Ms. Jones is a recently retired guidance counselor. At first, her interest was in family counseling, but that later became counseling school-aged children. “The work of the counselor is to improve the individual’s self-esteem, not to focus on the reasons why others alienate that individual,” Ms. Jones said. At this prime age of being a teenager, they have a strong desire to be part of a social group, but being part of this social group to a teenager is the same as asking someone who they are. Without being in a group or worse, getting rejected by one, the teen feels a lower self-esteem. While growing up in the 1960s, Ms. Jones felt misunderstood not just by family but by others due to dramatic cultural shifts and the generational differences between parents and children that often occur. “Yes, I have often counseled students who have experienced rejection from their peers and others,” she said. “I have tried to help students to define their identities. It is not a good idea to compare yourself to others. Identify your strengths, be open to change, and be realistic.” It’s good to express your thoughts to others and to professionals that can help you understand these feelings better. Find what makes you happy, and surround yourself with friends, family, or anyone who wants to share in your happiness.

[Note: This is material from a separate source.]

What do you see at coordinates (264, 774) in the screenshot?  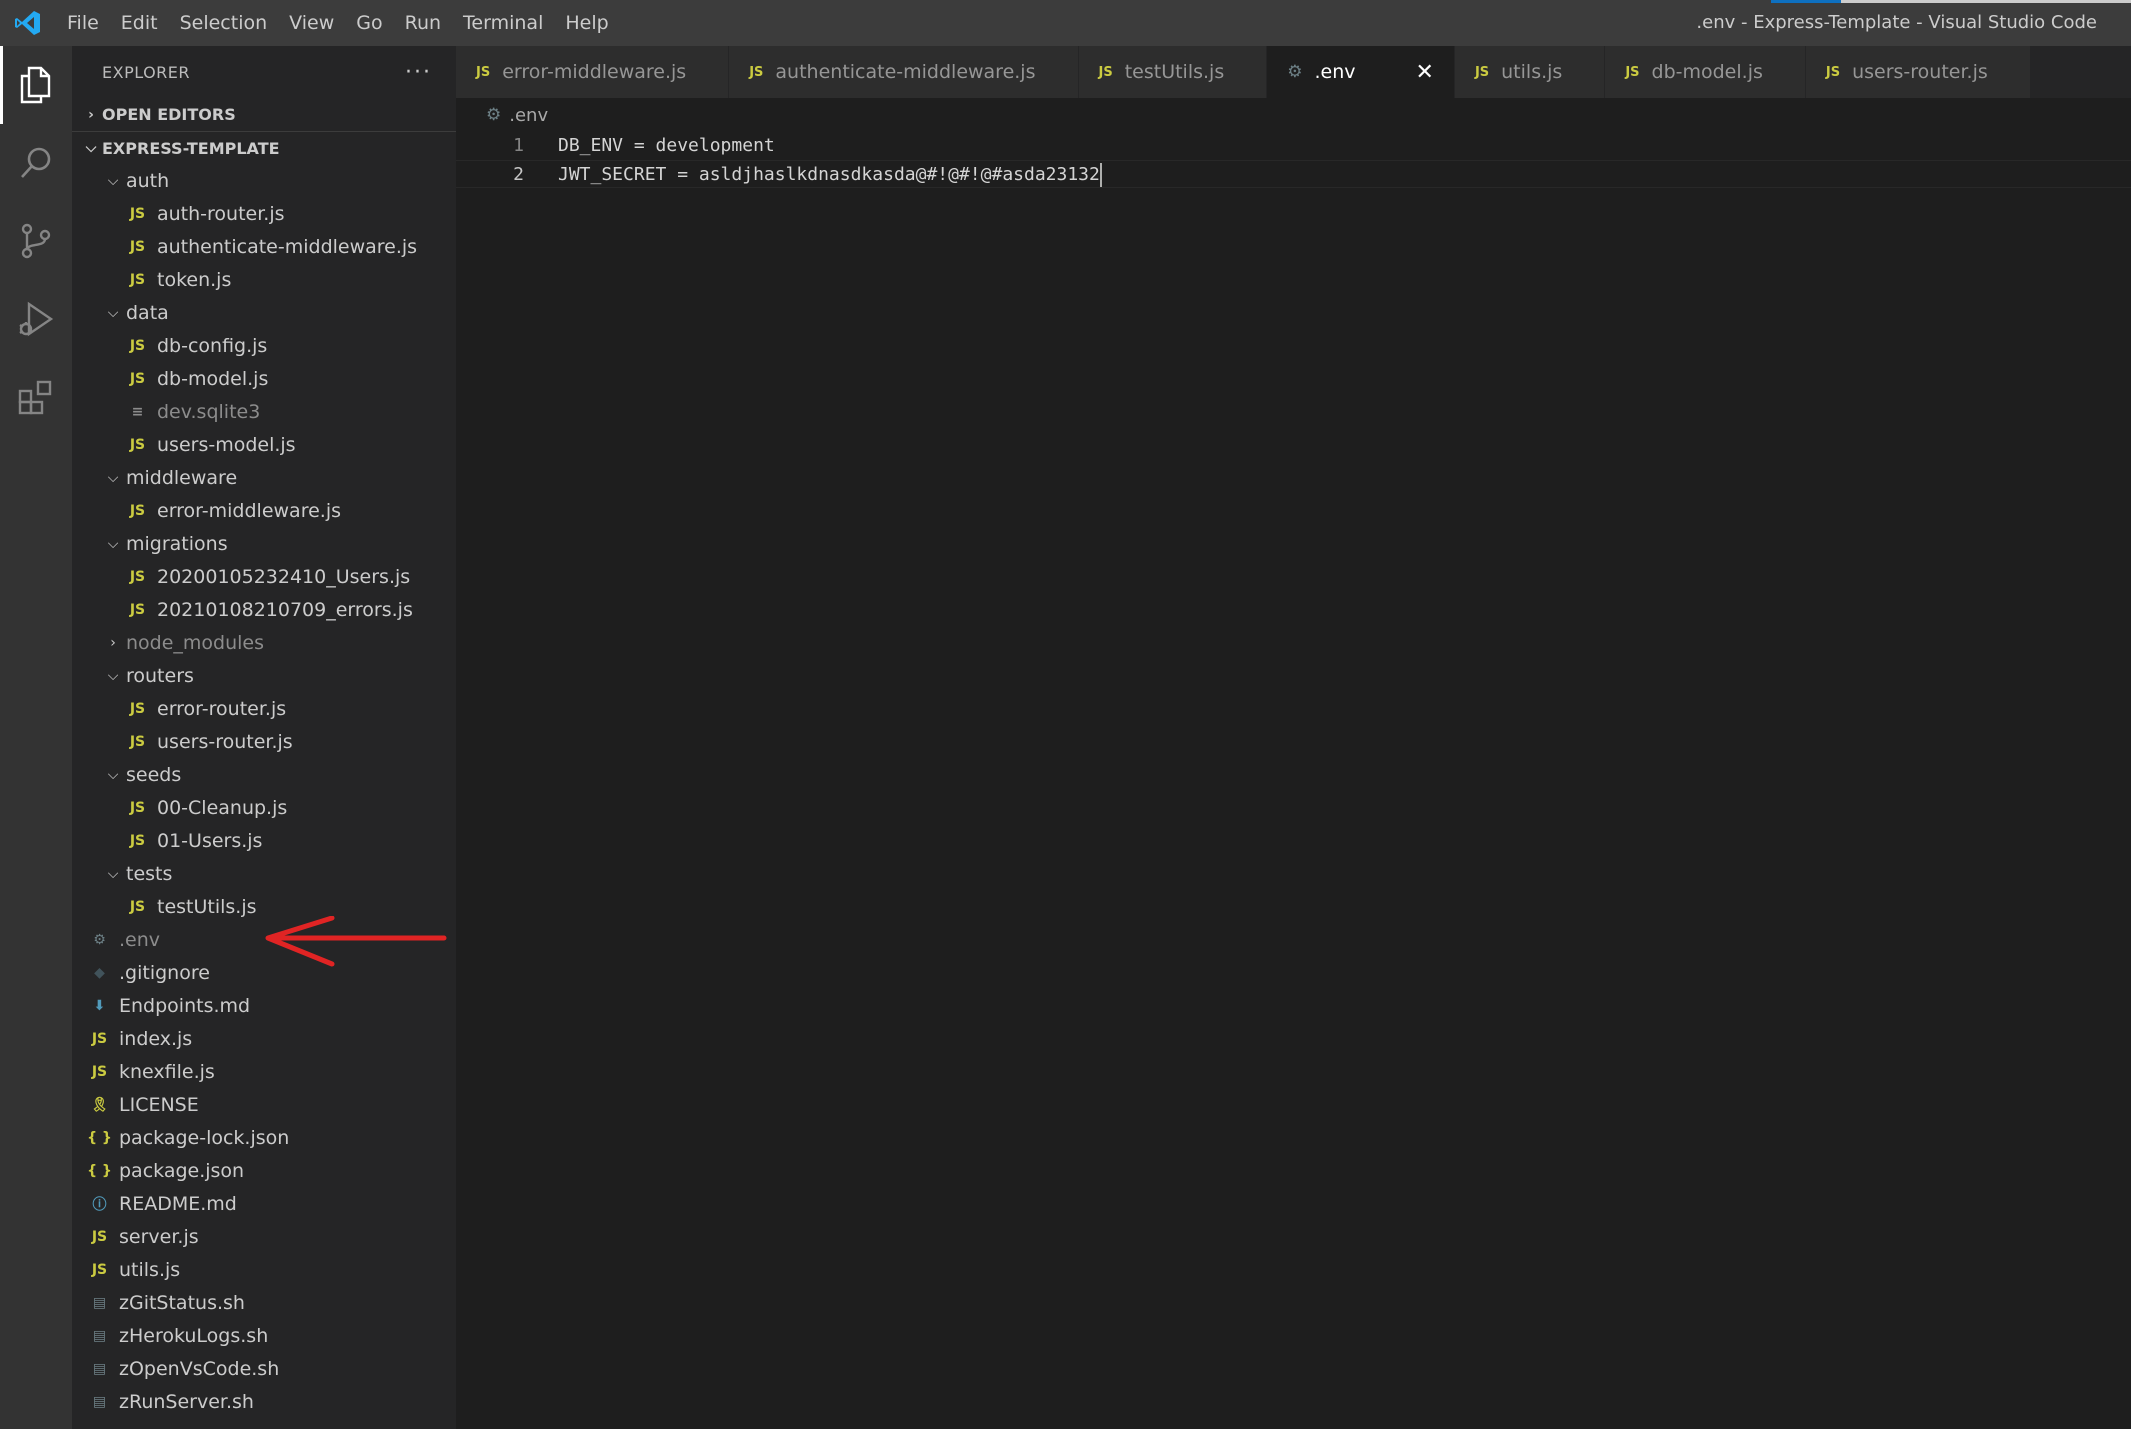 I see `folder-seeds: ⌵ seeds` at bounding box center [264, 774].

Justin Ramous, a student at Hostos College, studies in-game designing, likes video games, and hangs out with friends. Within his family, he didn’t feel like an outcast, but he felt this way among his friends. “I somewhat felt like an outcast among my friends because I’m not very smart like them or funny like some friends, but they [didn’t make me] an outcast.” Besides friends, Justin also felt like an outcast with his classmates. During his freshman year of high school, Justin got into an incident with a female classmate. While they were hanging out and talking, the female classmate started to make comments about him, so Justin thought it was a joke and did the same to her. However, she didn’t like that and went to the teacher to tell on him, and he got in trouble for it despite the female student having done the same to him. Since getting in trouble, most of his classmates have disliked him and avoided him. “I felt sad at first, but I overcame this experience by not caring what others think of me because I wasn’t there for them,” he said. “I was there for my education. I did nothing different. I will rather be disliked for being myself than for being a sellout and being fake.” For Justin, this experience didn’t have much effect on him, but his life did change a little bit. “It made me want to make sure that no one ever feels that way,” he said.

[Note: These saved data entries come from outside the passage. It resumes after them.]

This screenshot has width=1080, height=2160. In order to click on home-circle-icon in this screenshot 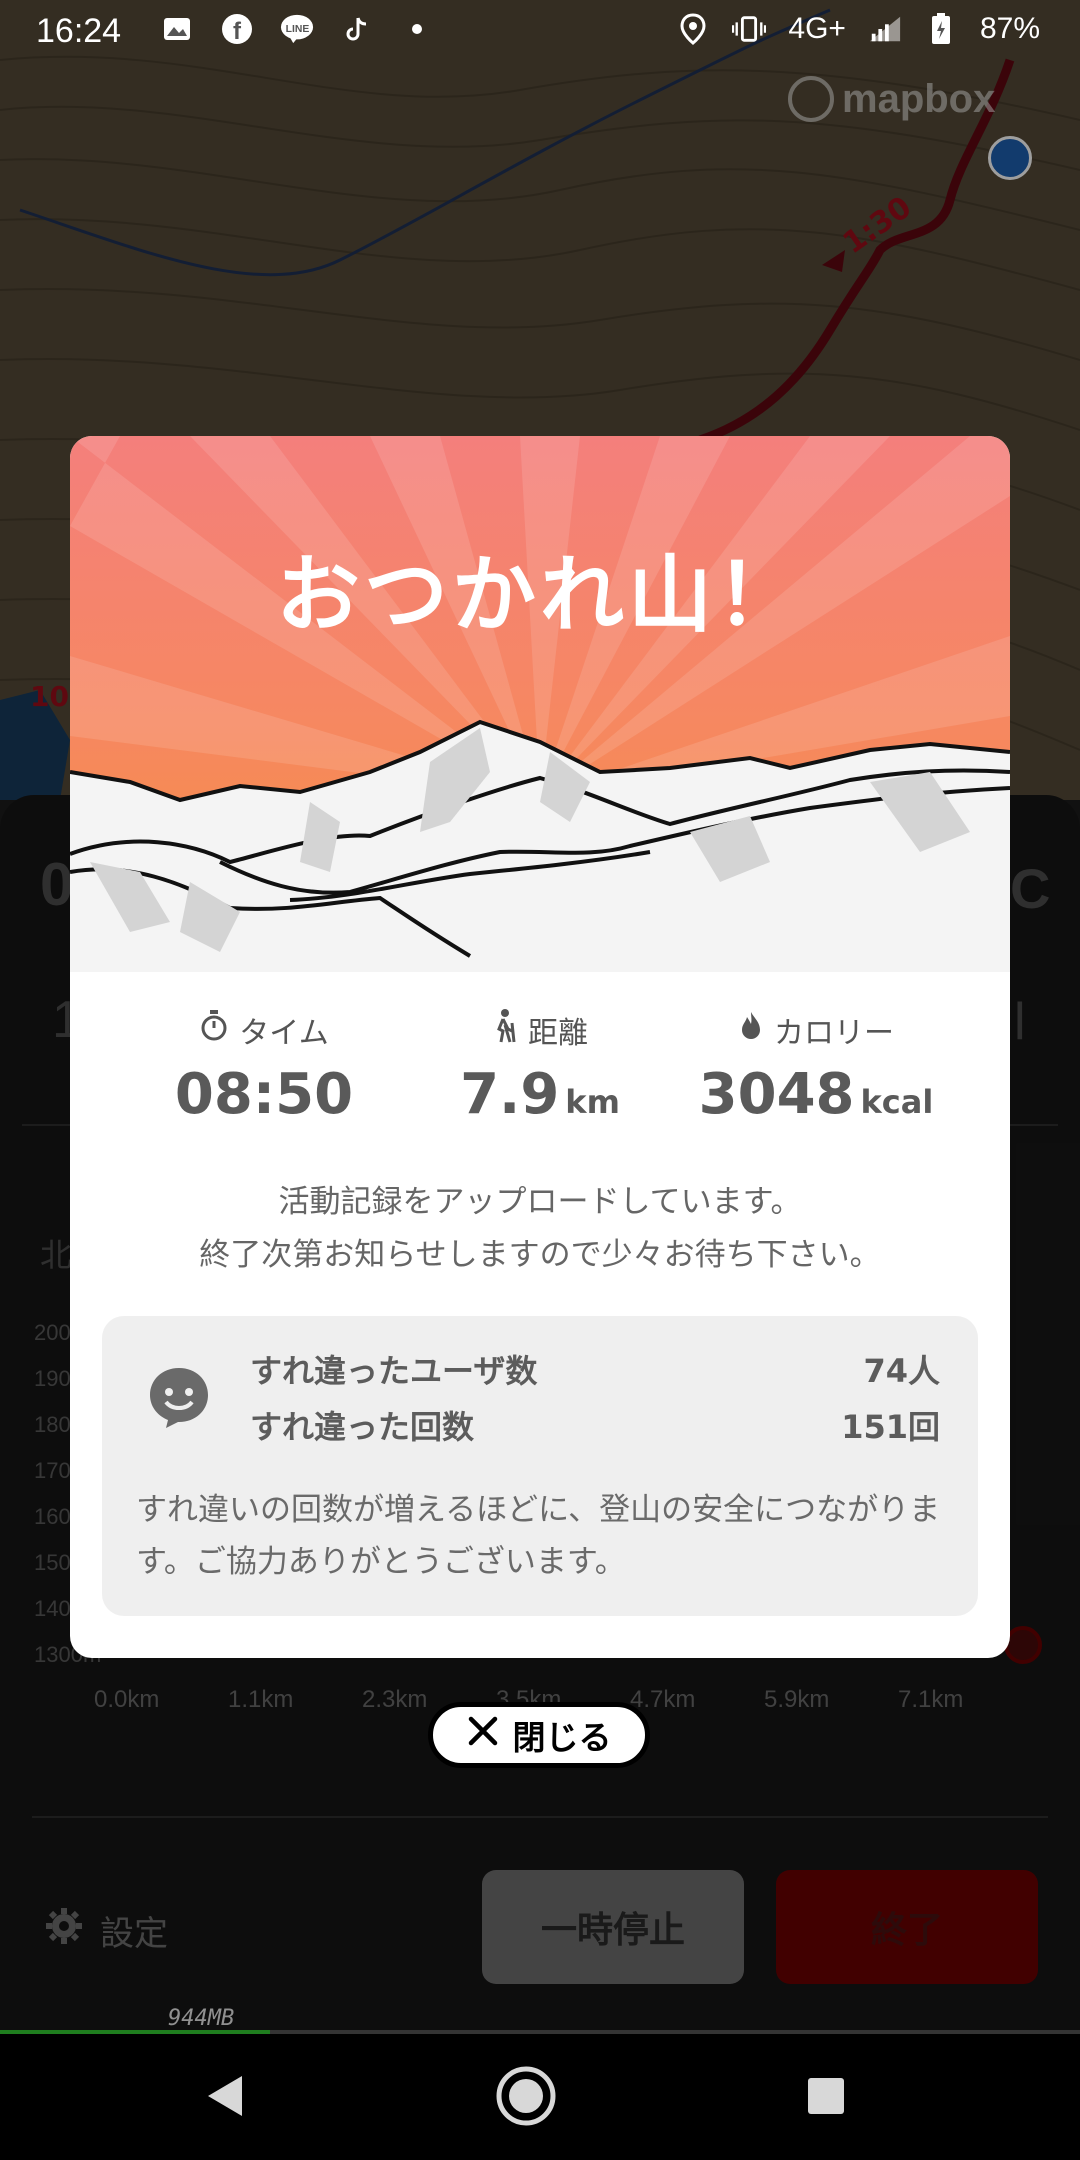, I will do `click(526, 2096)`.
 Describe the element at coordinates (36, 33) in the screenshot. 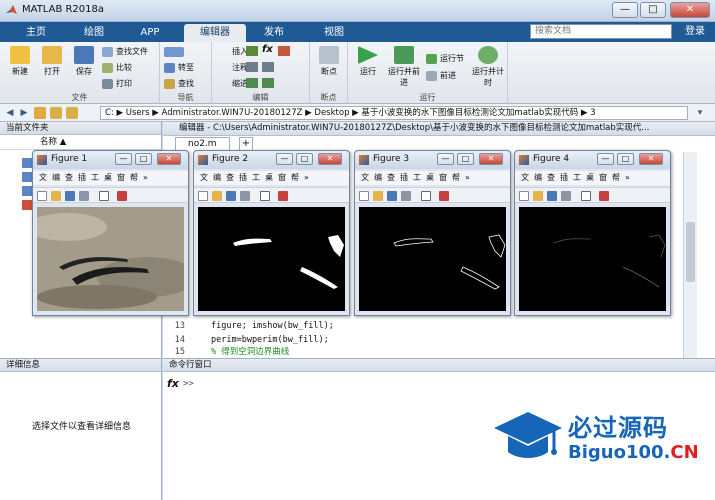

I see `tab-home: 主页` at that location.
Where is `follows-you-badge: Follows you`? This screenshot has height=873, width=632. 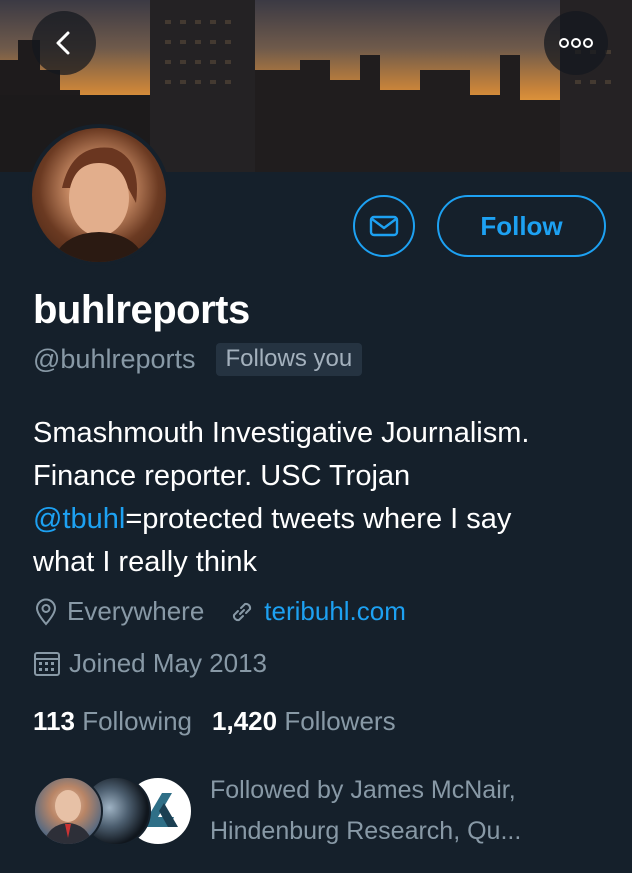 follows-you-badge: Follows you is located at coordinates (289, 360).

While Justin felt ostracized by his friends, Athena Matos, a youth advocate at the Uptown Hub, felt shunned by her family. She was kicked out of her home by her mother after being forced to come out about her sexuality. “It was kind of like she kind of knew and was forcing it so I was never in a position where I was ready to say something,” she said. “And when I did, I got a black plastic bag—a big one. And pretty much, she said, anything that fits in here is mine to take because I have to leave the house.” There are numerous reasons why people get left out; it can stem from culture, religion, education, or not having shared interests. She suggests digging into the dynamics of why the outcast occurs. “Then you have to also look at the people who are doing the outcast thing,” she adds. People outcast others due to their own insecurity and no fault of the person they outcasted. “I still am myself and I’m like, I wasn’t mean to them. I didn’t do anything wrong. I didn’t hurt them. You know, in any kind of way, I wasn’t anything negative to me. That’s just a reflection of them, and they’re projecting it on me.”